We had the good fortune of connecting with Mark Smith and we’ve shared our conversation below.
Hi Mark, what principle do you value most?
One of SBP’s core values is Constructive Discontent. This is something that resonated with me going back to my first day with the organization as an AmeriCorps member more than six years ago. Constructive Discontent means not being satisfied with the status quo. It means constantly seeking to improve. It also means that we have to voice our discontent in a way that is hearable to those around us because improving a team, an organization, or even an industry takes buy-in. I’ve found this to be incredibly motivating and liberating as a professional in that it gives me the onus to push for change when I see an opportunity to do something better. Giving people the opportunity, or even the mandate, to improve their work-life or their community unleashes their potential for good. This is important to SBPnot only in terms of production and efficiency but also as a social service provider. We seek not only to improve the way we do our work but to also reduce the suffering that residents experience after a natural disaster. In order to achieve that mission, we have to improve and change natural disaster recovery in this country.
Please tell us more about your work. We’d love to hear what sets you apart from others, what you are most proud of or excited about. How did you get to where you are today professionally. Was it easy? If not, how did you overcome the challenges? What are the lessons you’ve learned along the way. What do you want the world to know about you or your brand and story?
One of the things that I am most proud of is the number of people I’ve been able to serve through my work over the last seven plus years. Not many people are fortunate to have a career through which they know that their hard work will make a tangible difference in the life of a person in need. Over the years with SBP, I have had a hand in helping hundreds of families return home after natural disasters. Some of those families really stick with you. Ms. Cimmino who was finally able to get back to the home where she raised 7 children. Ms. Hudson who was sleeping on the ground in her home because the flooring system had completely collapsed. The Beltrans who were finally able to move back home two years after Harvey and, after living out of backpacks, had their home completely furnished. I’ll never forget the face of their son staring (way) up at Coach Mike D’Antoni as he signed a basketball for him to go on his brand new dresser. These moments make me incredibly grateful to be able to do what I do. Seeing other people happy also makes up for all the sacrifices it took to get here. Living on $1,000 a month in NYC while working full-time. Moving four times in 5 years to support newly disaster-impacted communities.

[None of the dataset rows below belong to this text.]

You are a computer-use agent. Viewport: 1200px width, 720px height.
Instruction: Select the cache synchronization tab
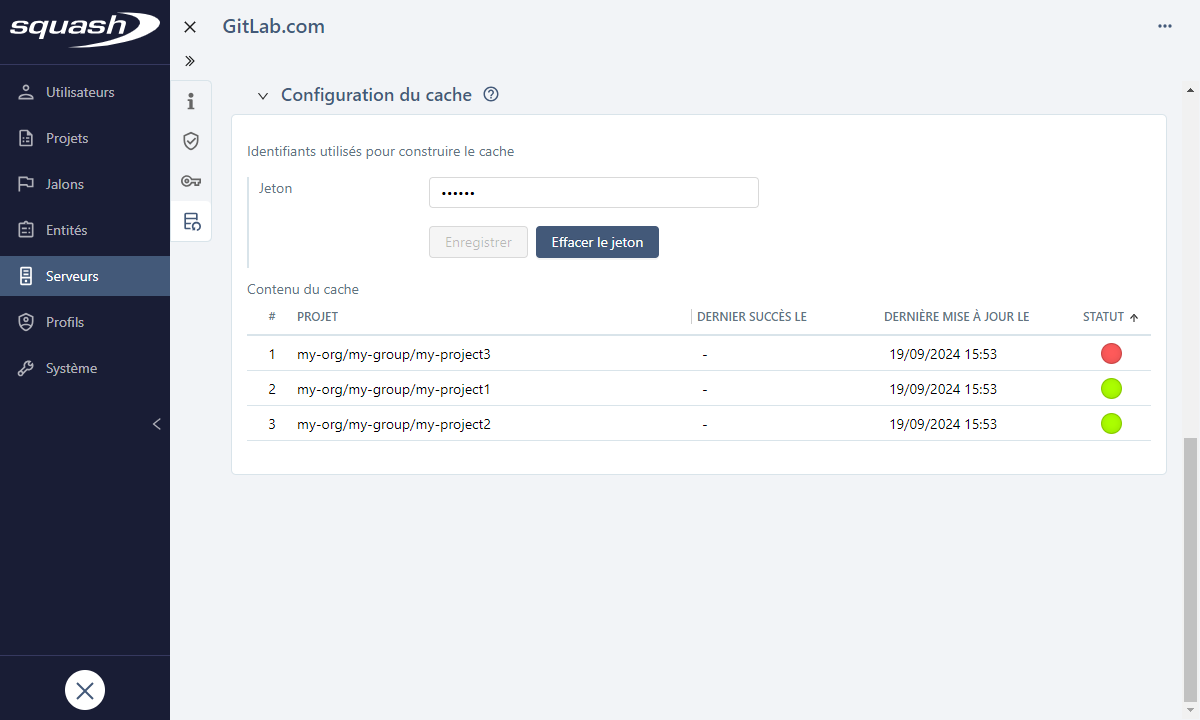(190, 221)
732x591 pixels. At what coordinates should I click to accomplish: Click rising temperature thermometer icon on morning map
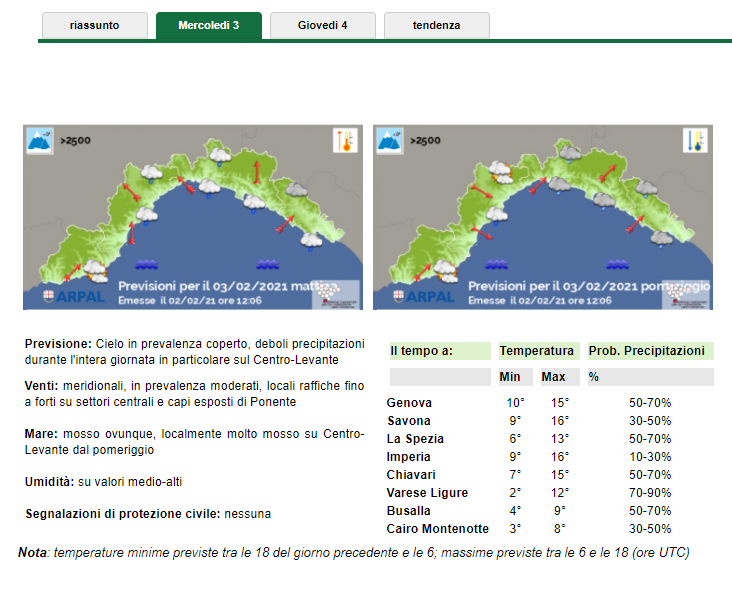345,140
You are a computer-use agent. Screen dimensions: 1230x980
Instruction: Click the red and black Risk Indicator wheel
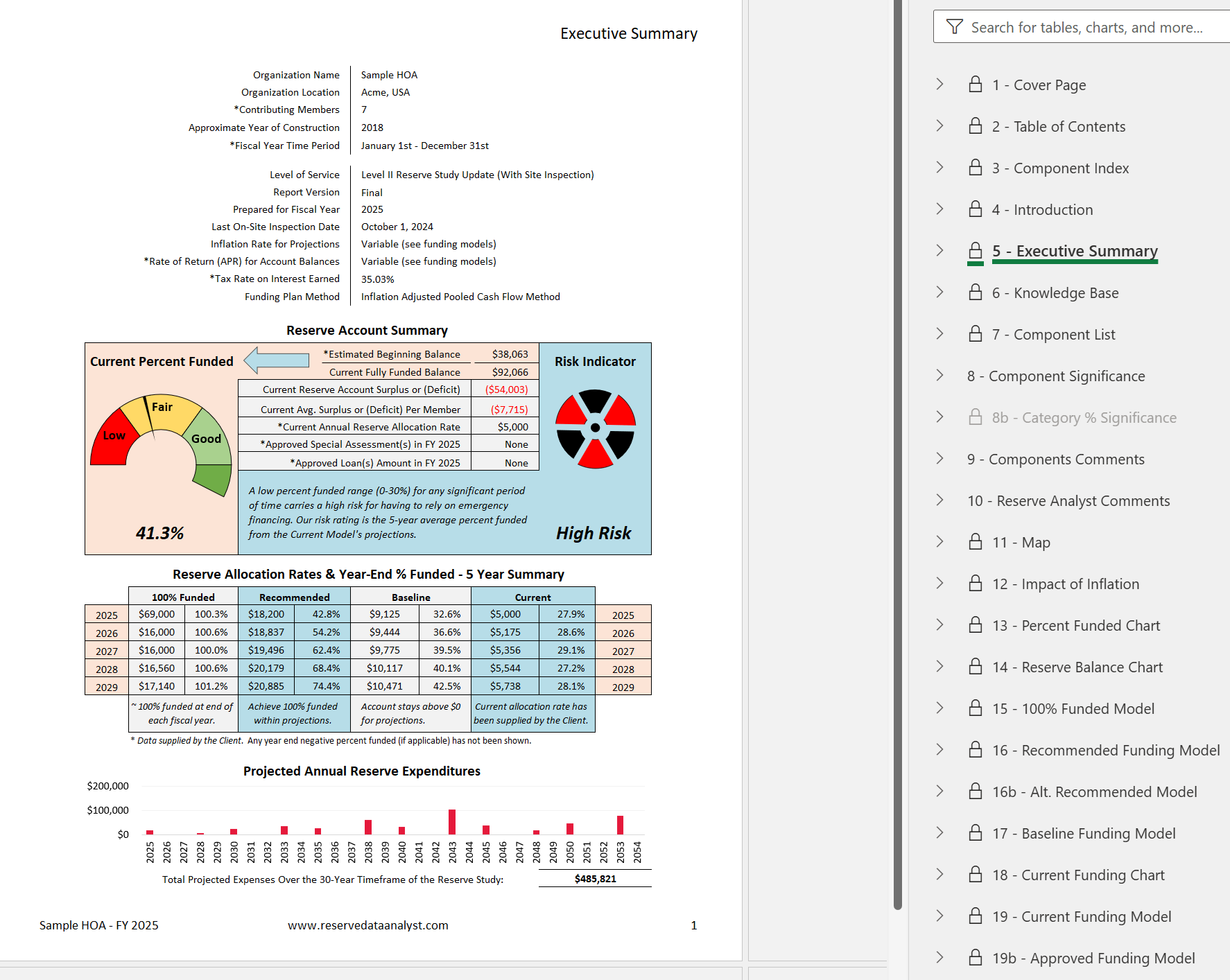pos(595,428)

Long hours or spending weeks away from home on deployment. Knowing that my discomfort pales to those who have been impacted and having the ability to mitigate their suffering is an incredibly motivating feeling. I think the thing that I would tell other people is that I’m not all that special. I joined SBP as a construction project lead but was terrified of using a nail gun. I got over it and rebuilt three houses in my first ten months. I went from being an AmeriCorps member one month to be being responsible for hiring and overseeing twenty AmeriCorps members the next month. I don’t think I’m all that special. I think that I’m lucky to have found work that I love and I keep trying to be better at it every day so that I can help more people. Anyone can do that if they have the mind to. I think people would be amazed at what they can accomplish when they find work that is fulfilling. I can’t think of work that has a greater purpose than serving others.

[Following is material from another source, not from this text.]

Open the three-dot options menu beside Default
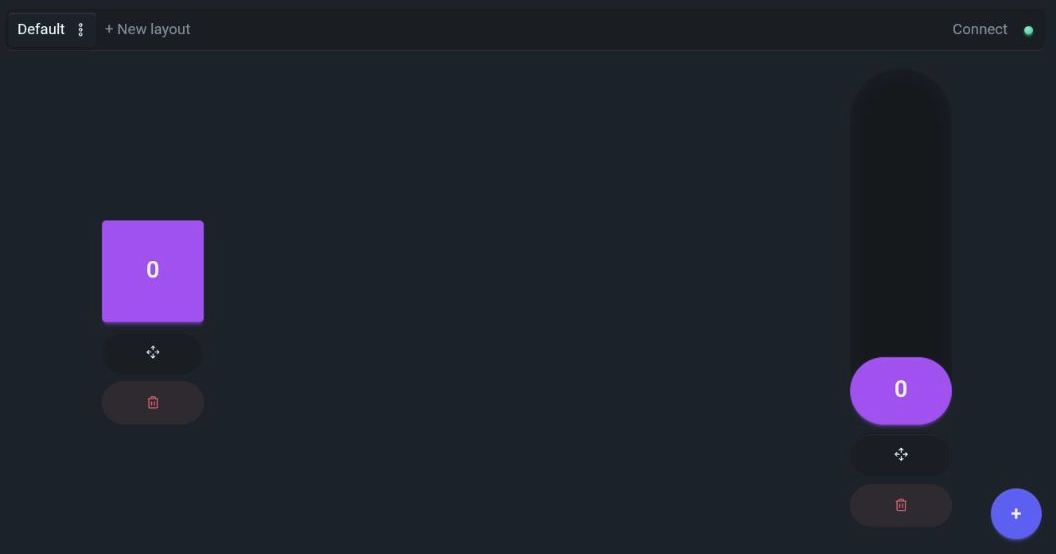The height and width of the screenshot is (554, 1056). click(x=80, y=30)
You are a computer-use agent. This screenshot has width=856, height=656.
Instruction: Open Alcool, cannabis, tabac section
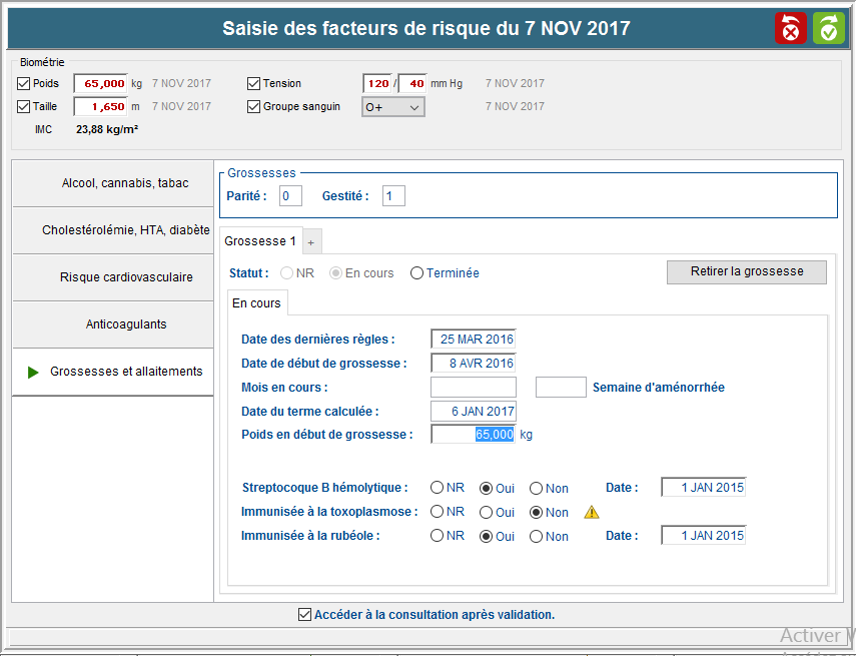click(x=113, y=184)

If you had a friend visiting you, what are some of the local spots you’d want to take them around to?
That’s a tough one! There are so many places to go! The first thing would be a tour of all of the great little taco stands around the city. The lengua taco from the truck across from Alabama Ice House is a must. Drinks at sunset at St. Arnold’s is a have-to-do. A day on the beach in Galveston for sure. I love the museums in Houston. The Museum of Natural Science is AMAZING and the staff is very kind and informative. You could lose a whole week right there. I love taking friends for brunch at the Dunleavy as well and then for a walk or bike ride on Buffalo Bayou. Shoutout is all about shouting out others who you feel deserve additional recognition and exposure. Who would you like to shoutout?
I want out to shoutout and give thanks to AmeriCorps. For those of you who don’t know, AmeriCorps is a national service program through which an individual can serve their community, receive a modest living stipend, receive a financial award to pay off student debt/pay tuition, and gain valuable professional experience. I stumbled into AmeriCorps after working a plethora of jobs and internships in sales, customer service, retail, and politics. I was in my mid-20’s and was lacking direction but I felt a deep desire to do something that made the world around me better. That’s when I found AmeriCorps. My first year in AmeriCorps gave me the opportunity to support inner-city after-school programs in my hometown of Buffalo, NY. After completing that term, I wanted to be more hands-on when providing help to communities in need which is what brought me to SBP. AmeriCorps gave me the opportunity to serve my community, work with other service-minded individuals, obtain professional experience, and work with a host of mentors who would help me grow in my career as a nonprofit professional. Now I have the opportunity to give back by supporting SBP’s AmeriCorps program in Houston which has over 60 individuals serve in our AmeriCorps program every year.